Melbourne | Newborns can not imitate adults, a new study has found, contradicting decades old research that suggest babies can mimic hand gestures, facial expressions or vocal sounds in the first few weeks after birth.
After testing young infants repeatedly over their first couple of months, researchers found no evidence that very young infants are capable of imitation. Numerous studies from the 1980s and 90s indicated no imitation by newborns, while others claimed it was there, said Virginia Slaughter of the University of Queensland in Australia.
The main limitation of earlier work is that researchers presented infants with a limited number of gestures, Slaughter said. For example, in most studies, researchers only tested infants’ responses to an adult poking out her tongue and opening her mouth, she said. In many cases, the babies did poke their tongues out more after they saw an adult’s tongue poking.

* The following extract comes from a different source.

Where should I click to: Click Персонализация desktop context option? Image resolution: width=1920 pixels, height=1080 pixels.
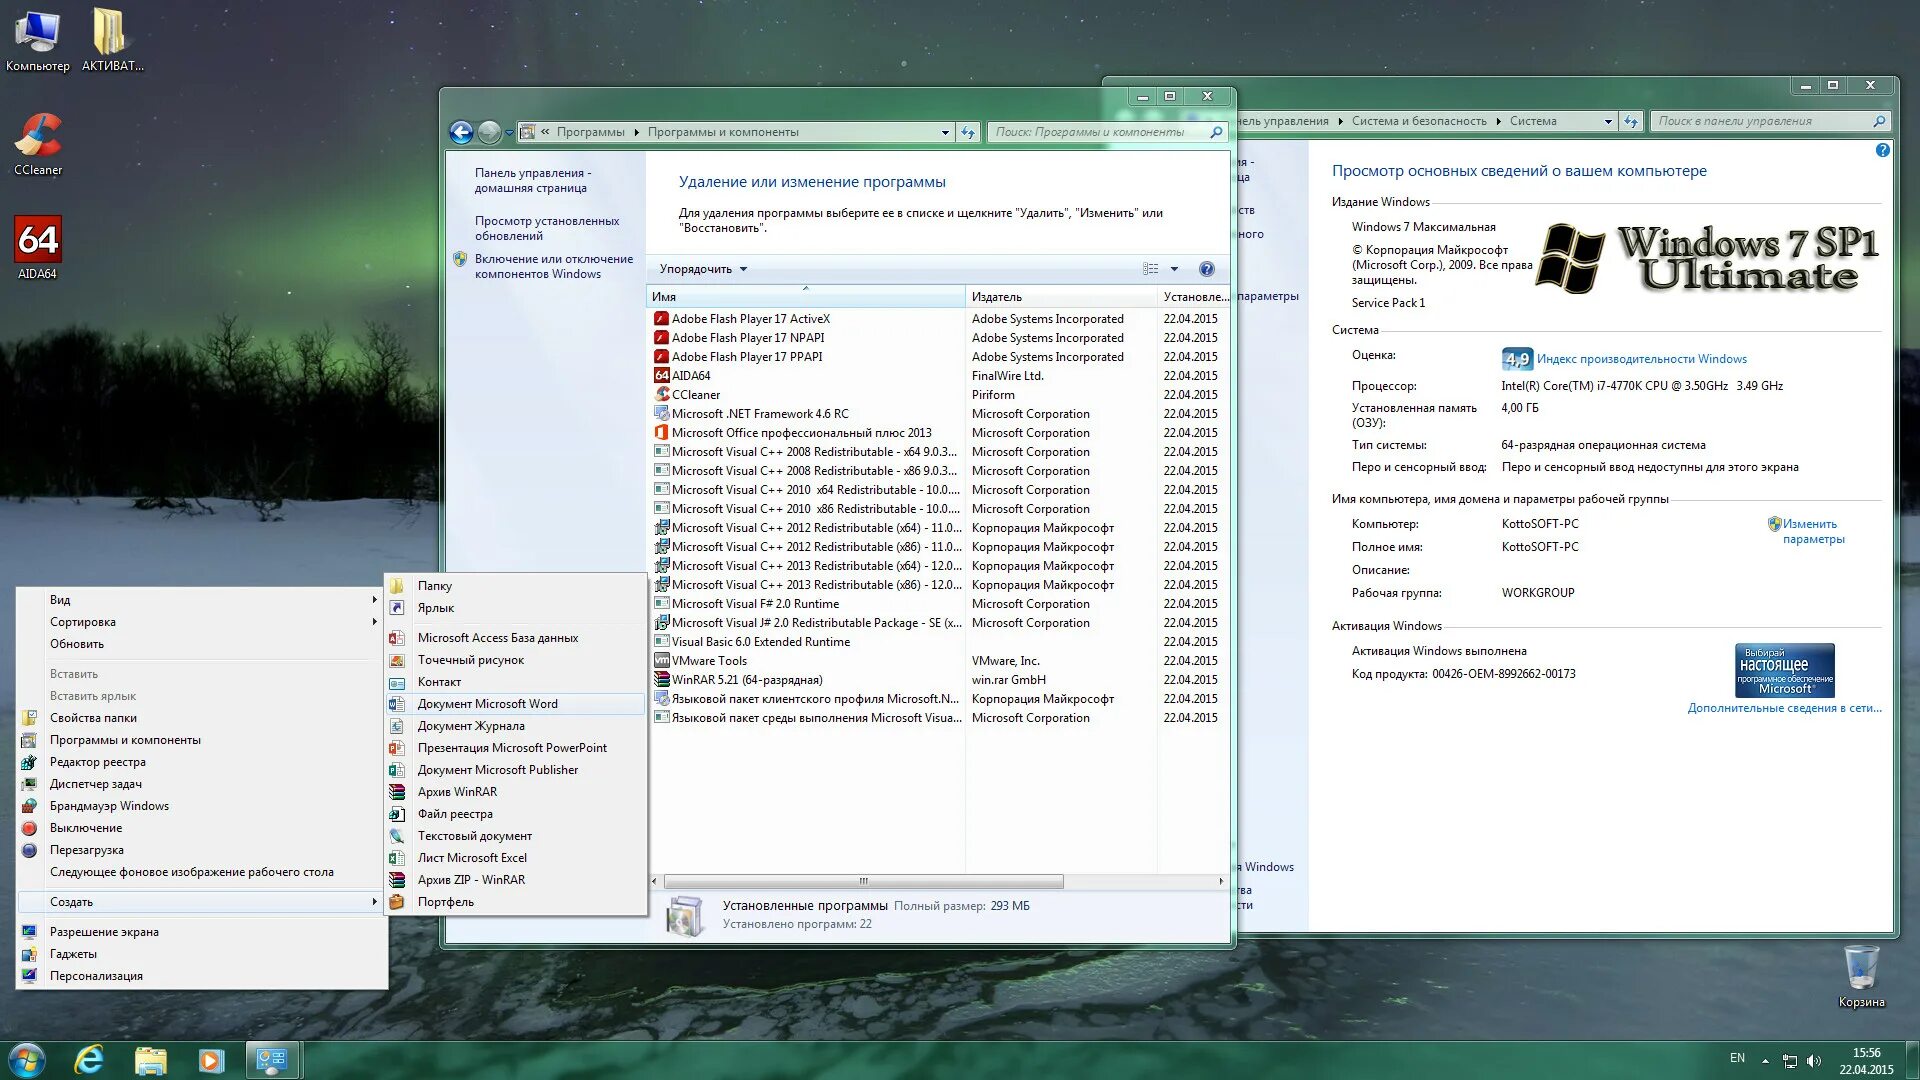coord(96,975)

However, the researchers did not have adults make any additional gestures or expressions, to see whether infants were truly imitating the adult’s behaviour. In the new study, researchers presented 106 infants with nine social and two non-social models and scored their responses at one, two, six and nine weeks of age.

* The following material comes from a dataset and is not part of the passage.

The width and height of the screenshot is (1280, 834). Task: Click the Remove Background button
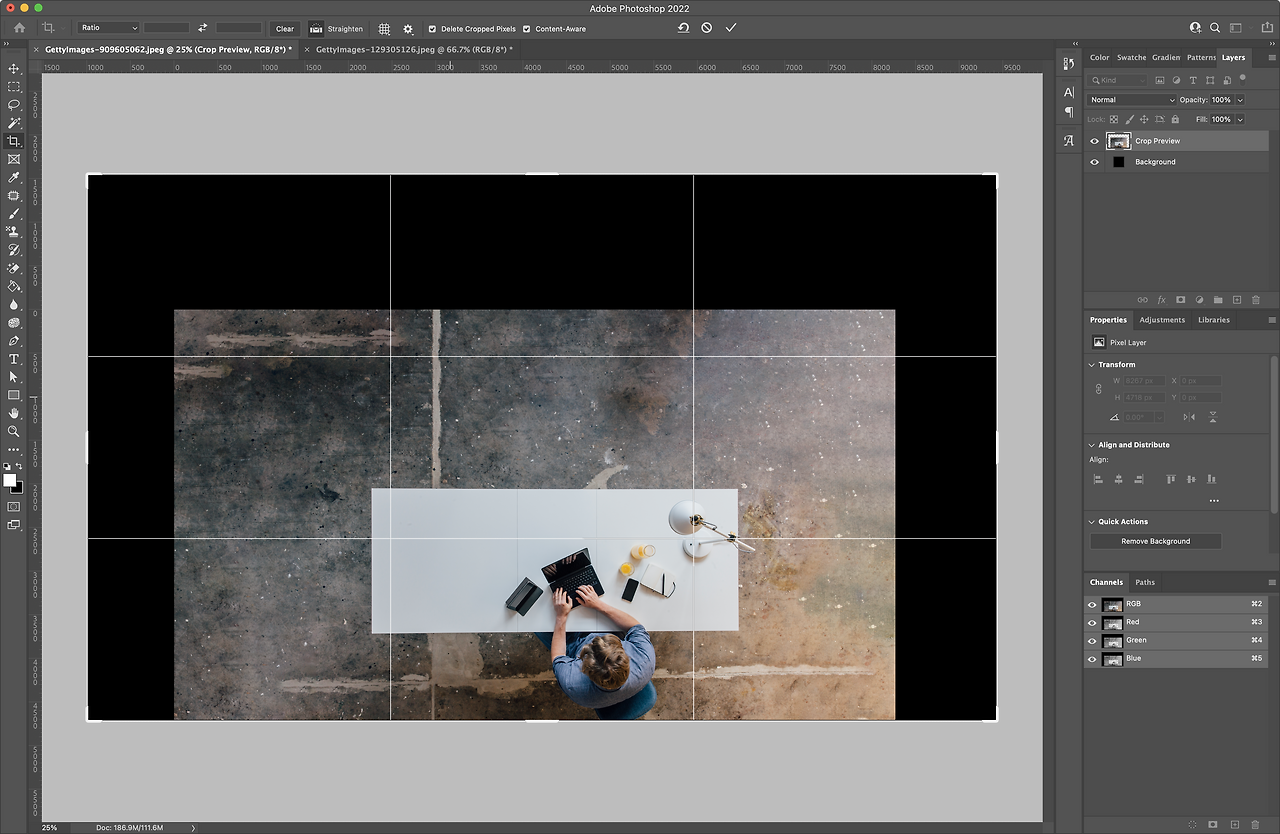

The results showed that the infants did not imitate any of the behaviours that they observed. In response to the grownups they saw, they were just as likely to produce a different gesture as they were to produce a matching one. The findings now suggest that imitation is not an innate behaviour, but one that is learned in babies’ first months.
In fact, babies might learn to imitate other people based on watching other people imitate them. Infants aren’t born with the ability to copy what other people do, but they acquire that skill during the first months of life, Slaughter said. One possibility is that being imitated plays a role in this acquisition, she said.
In another study from our lab, we found that parents imitate their babies once every two minutes on average; this is a powerful means by which infants can learn to link their gestures with those of another person, Slaughter said. The researchers are now analysing additional data from their study, extending into the second year of life. They say they want to know when infants really do begin to imitate and what factors may contribute to the emergence of this skill.